Problem
As Large Language Models (LLMs) are increasingly integrated into critical applications within organizations, ensuring their compliance with internal policies and external regulations has become paramount. Current content moderation and alignment methods, such as guardrails, often lack the robustness and flexibility to handle nuanced organizational policies, relying on fixed categories or handcrafted rules. Alternatives like "LLM-as-a-judge" or fine-tuning approaches, while offering more flexibility, introduce significant latency, lack interpretability, and often require extensive computational resources and large, curated datasets, hindering their real-time deployment and adaptability to evolving policies.
Method
This work proposes a novel, training-free, and efficient method that frames policy violation detection as an out-of-distribution (OOD) detection problem within the activation space of LLMs. The core idea is that policy-compliant responses occupy a consistent region in the activation space, while violations represent deviations from this distribution. The method involves several key steps:
- Activation-level Policy Modeling: Policy adherence is cast as an OOD detection problem, where hidden activations from policy-compliant user-LLM interactions are modeled as an in-distribution manifold.

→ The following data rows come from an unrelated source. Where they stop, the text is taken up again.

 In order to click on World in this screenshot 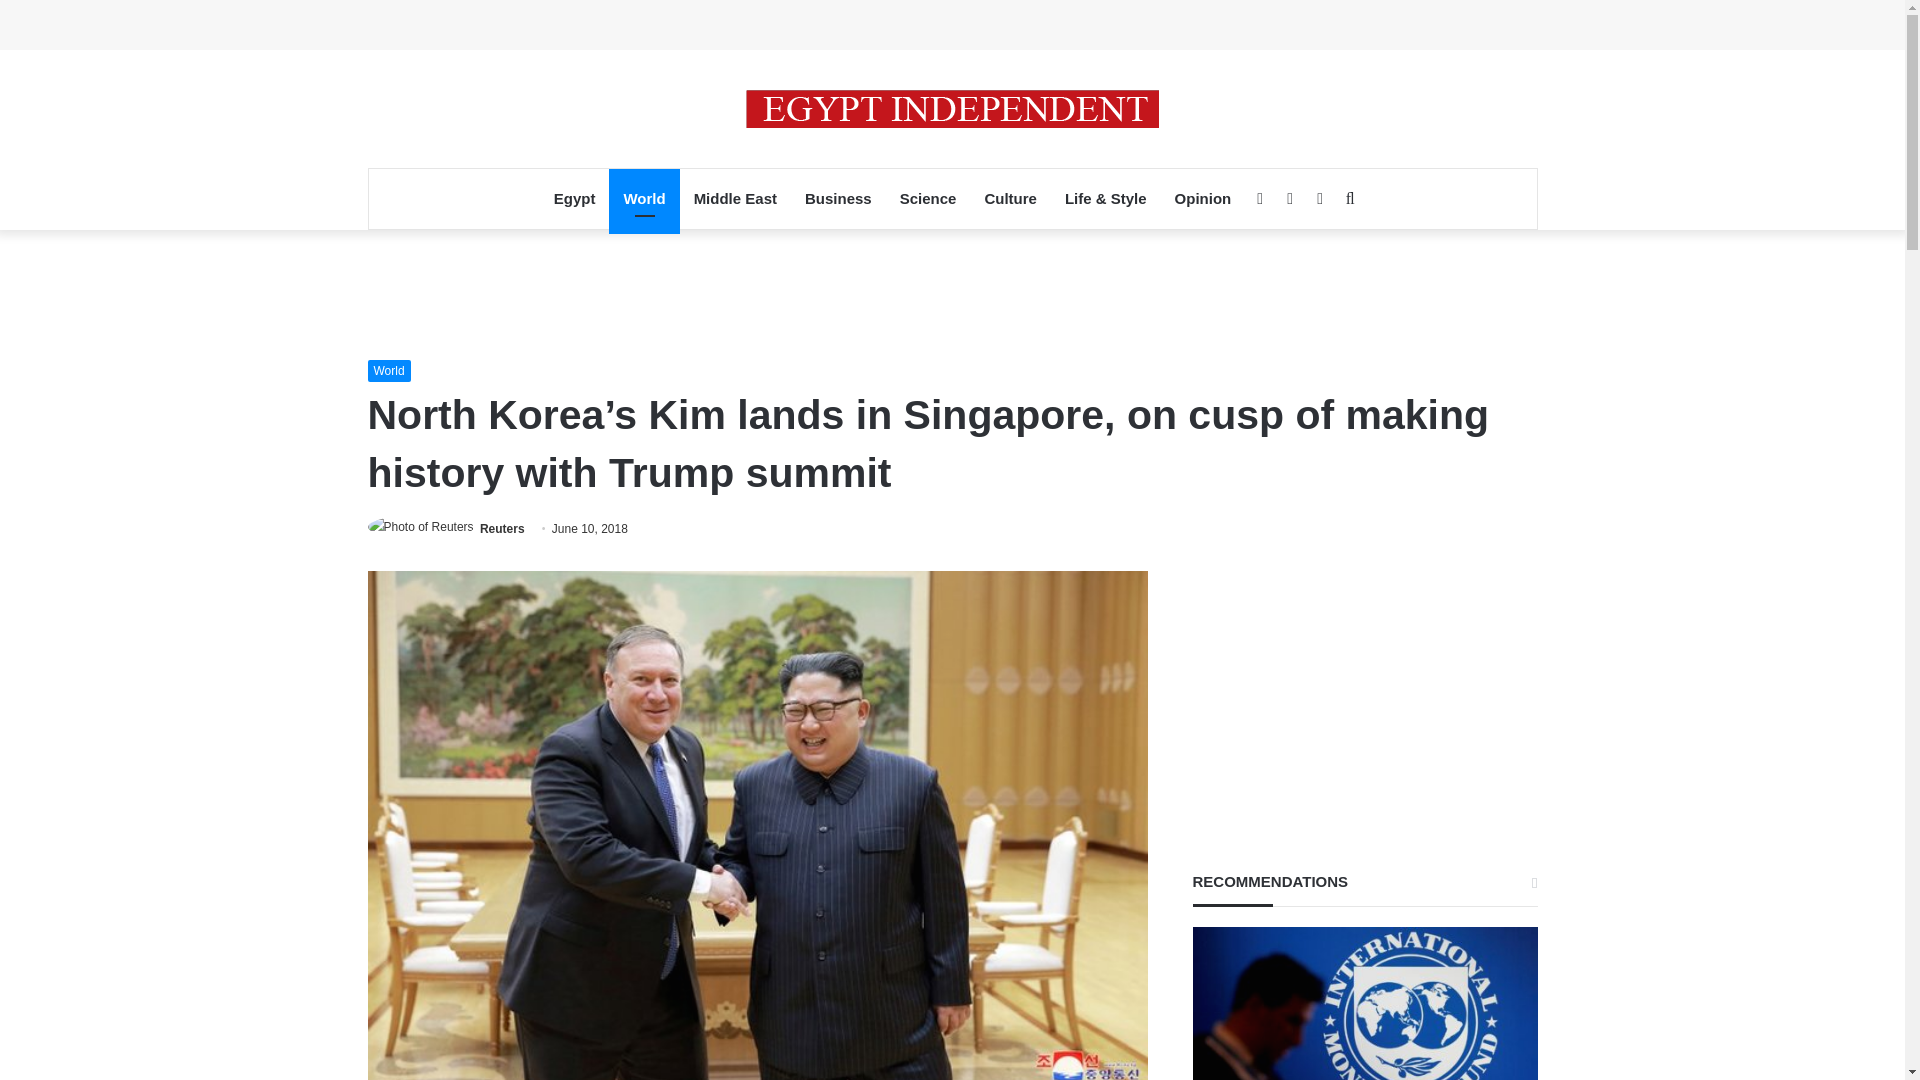, I will do `click(644, 198)`.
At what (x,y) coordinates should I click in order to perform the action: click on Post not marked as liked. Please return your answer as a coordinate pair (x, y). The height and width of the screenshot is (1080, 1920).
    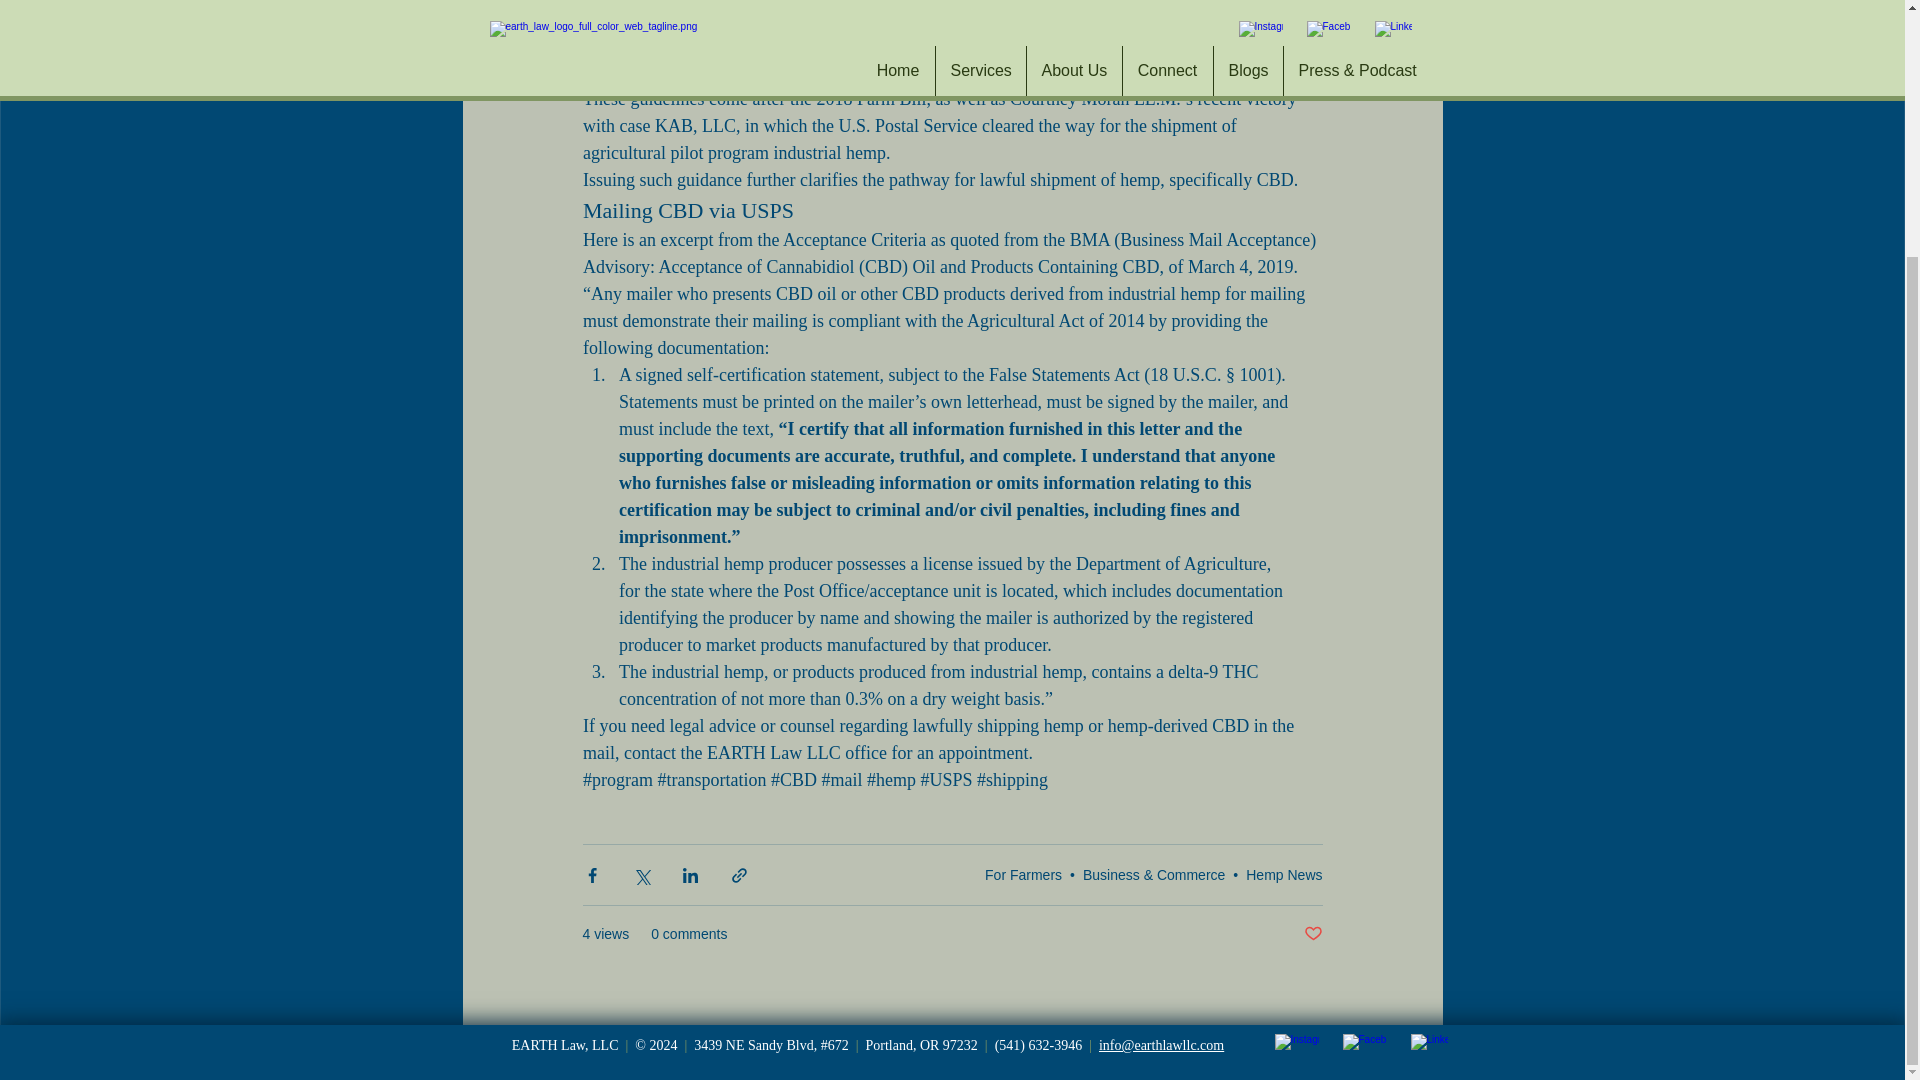
    Looking at the image, I should click on (1312, 934).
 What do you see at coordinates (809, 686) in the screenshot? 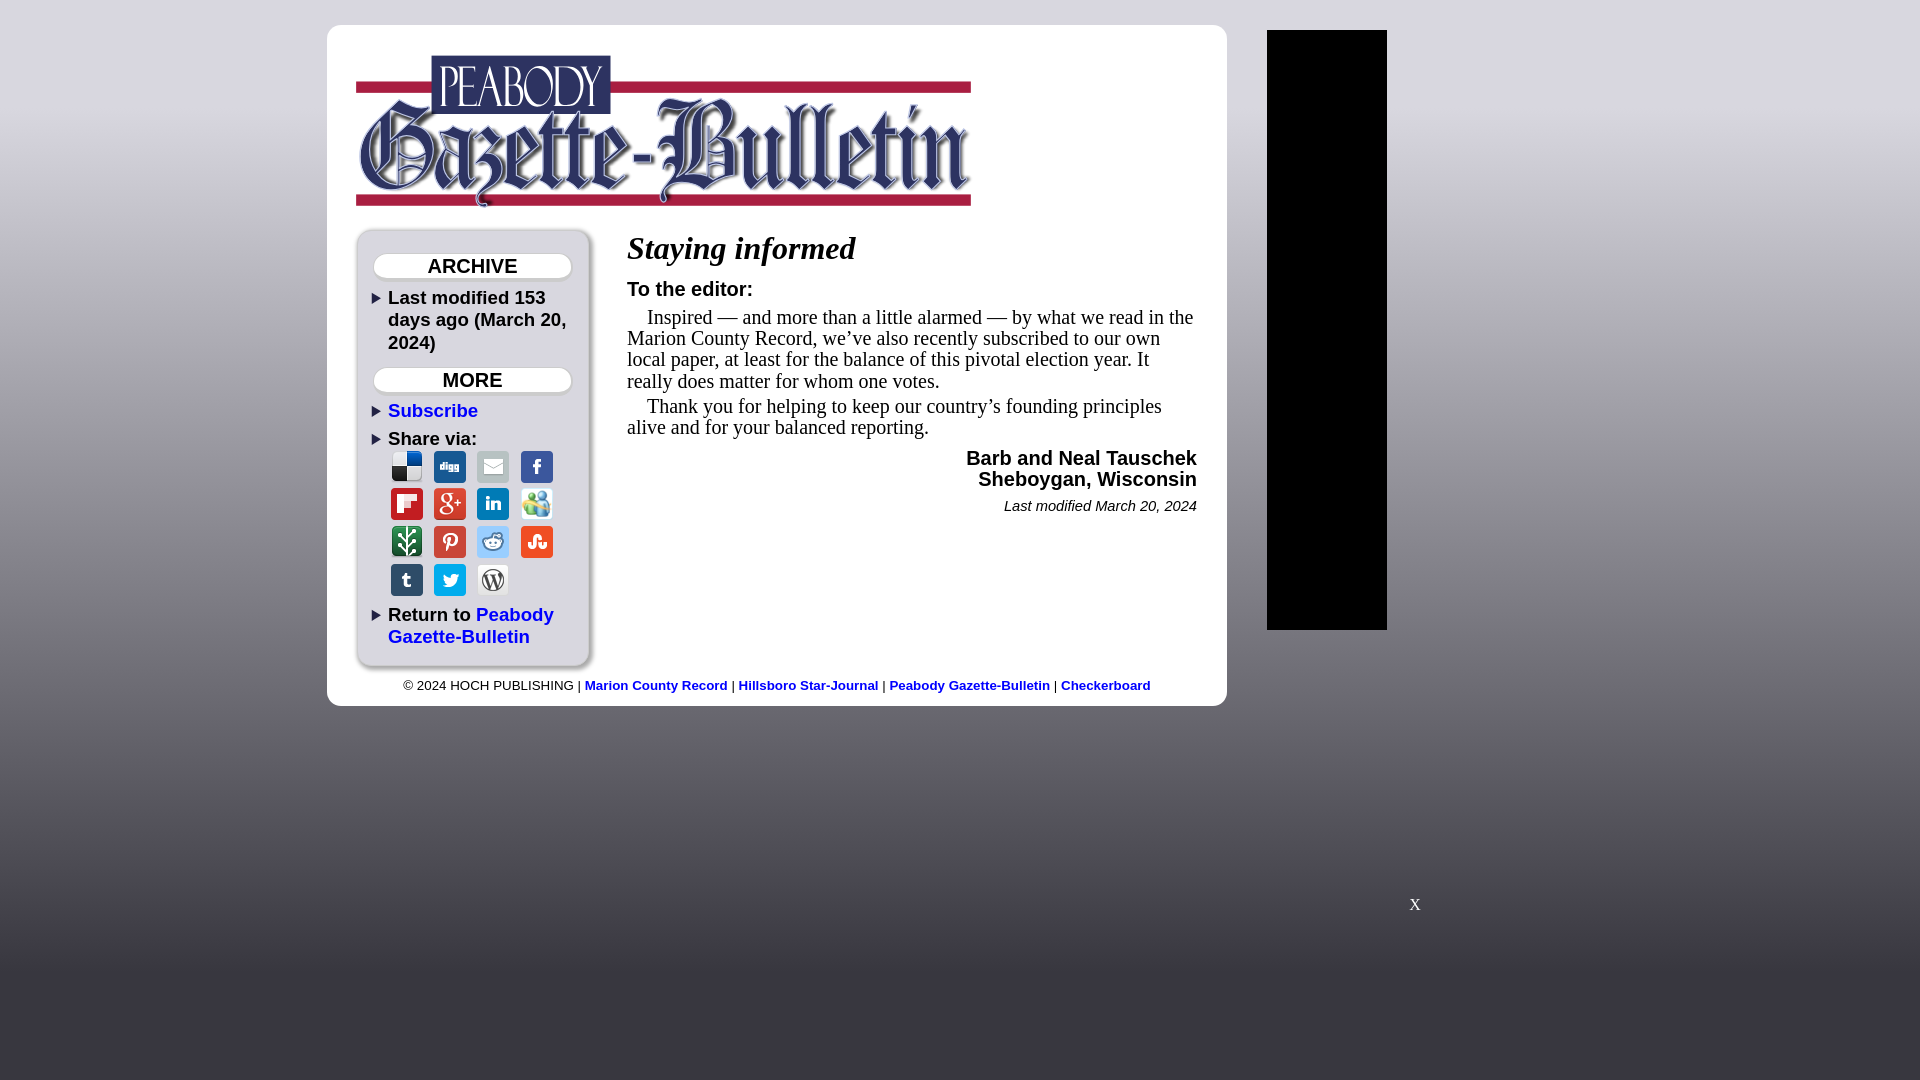
I see `Hillsboro Star-Journal` at bounding box center [809, 686].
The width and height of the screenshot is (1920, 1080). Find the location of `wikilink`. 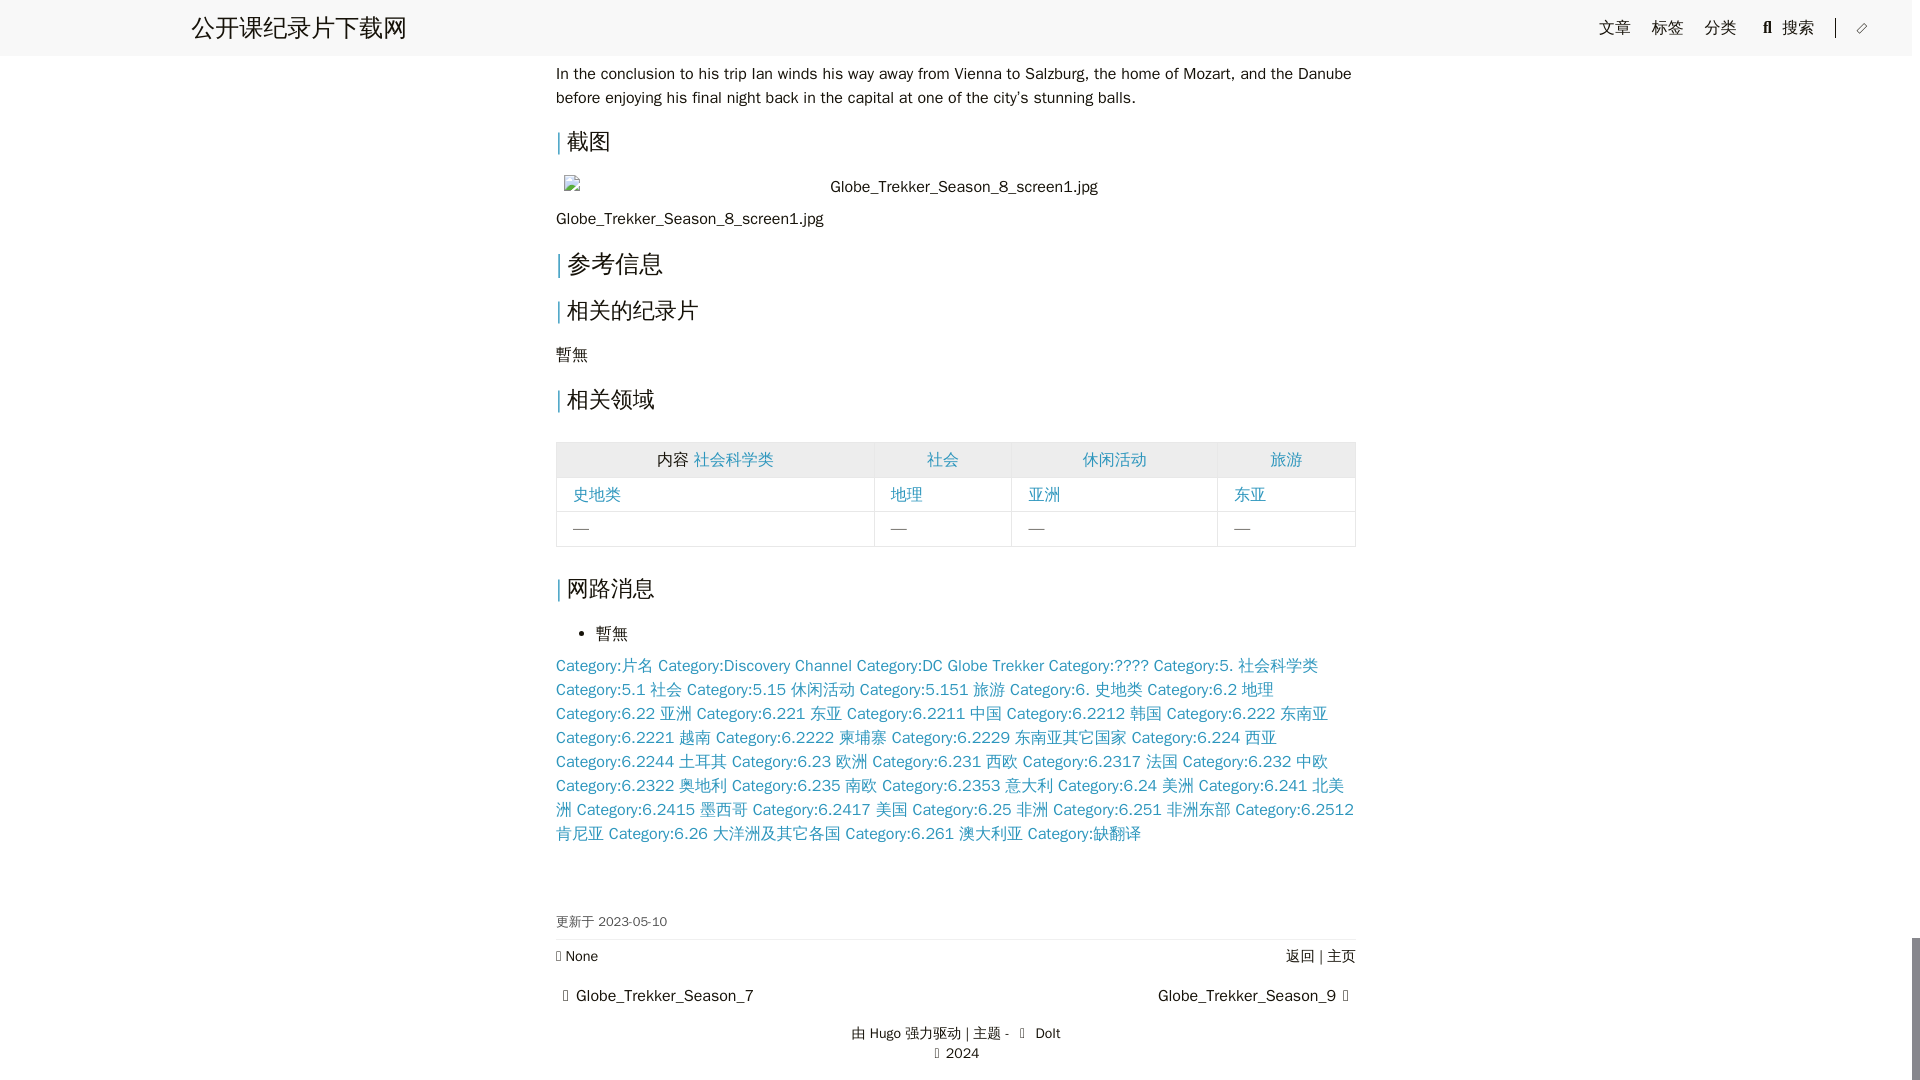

- Whitening Transform: A small set of in-policy samples is used to estimate the empirical mean and covariance of activations for each transformer layer. A linear whitening transformation (specifically, PCA-based whitening) is then applied to decorrelate these hidden activations, standardizing them to zero mean and unit variance, resulting in an approximately identity covariance matrix. This creates a standardized activation space where deviations are uniformly measurable.
- Compliance Scoring: In this transformed, whitened space, the Euclidean norm of the whitened activation vector is used as a compliance score. A lower norm indicates stronger in-policy conformity, with the squared Euclidean norm being equivalent to the Mahalanobis distance in the raw activation space.
- Operational Layer Selection and Threshold Calibration: A separate, small mixed calibration set (containing both in- and out-of-policy samples) is used to select the optimal operational layer (the layer yielding the highest ROC-AUC for separating compliant from violating responses) and to set a decision threshold that maximizes Youden's J statistic for balanced true- and false-positive rates.
- Runtime Detection: During deployment, for each model response, its activation at the chosen operational layer is centered, whitened using the precomputed matrix, and scored. If this score exceeds the calibrated threshold, the response is flagged as a policy violation. This process works in both white-box settings (direct activation access) and black-box settings (using a surrogate model for activation proxies), adding negligible latency.
Results
The proposed method was extensively evaluated on the challenging DynaBench policy dataset, utilizing open-source models like Llama 3.1-8B and Qwen2.5-7B. Key findings include:
- The approach achieved state-of-the-art results, surpassing both existing guardrails (LlamaGuard) and fine-tuned baselines (DynaGuard) by up to 9% in F1 score, as well as LLM-as-a-judge models (GPT-4o-mini, Qwen3-8B).
- Performance demonstrated robustness and efficiency, remaining stable across a wide range of retained principal components (k) and improving only marginally with larger calibration sample sizes. For instance, 100 samples per category achieved an F1 score of 74.3%, with only a modest gain to 77.7% using 750 samples.
- Layer-wise analysis revealed that policy-specific signals emerge at varying depths across different policy categories, with most clustering in mid-to-late layers, but some appearing earlier, justifying the per-layer guard selection strategy.
- The method introduced negligible latency: 0.03–0.05 seconds in white-box settings and under one second in black-box scenarios, making it highly suitable for real-time monitoring and large-scale deployment.
Implications
This work provides organizations with a practical, statistically grounded, and deployable framework for policy-aware oversight of LLMs, significantly advancing the broader goal of AI governance. The training-free nature, efficiency, and interpretability of the method allow for rapid adaptation to new policies, requiring only a small number of illustrative samples without the need for fine-tuning or external evaluators. Its modular design supports the deployment of per-class guards, enabling continuous monitoring of score distributions and recalibration as policies evolve. The framework's interpretability, lightweight footprint, and flexibility across various access regimes position it as a principled and essential building block for developing trustworthy and policy-compliant LLM systems in sensitive domains.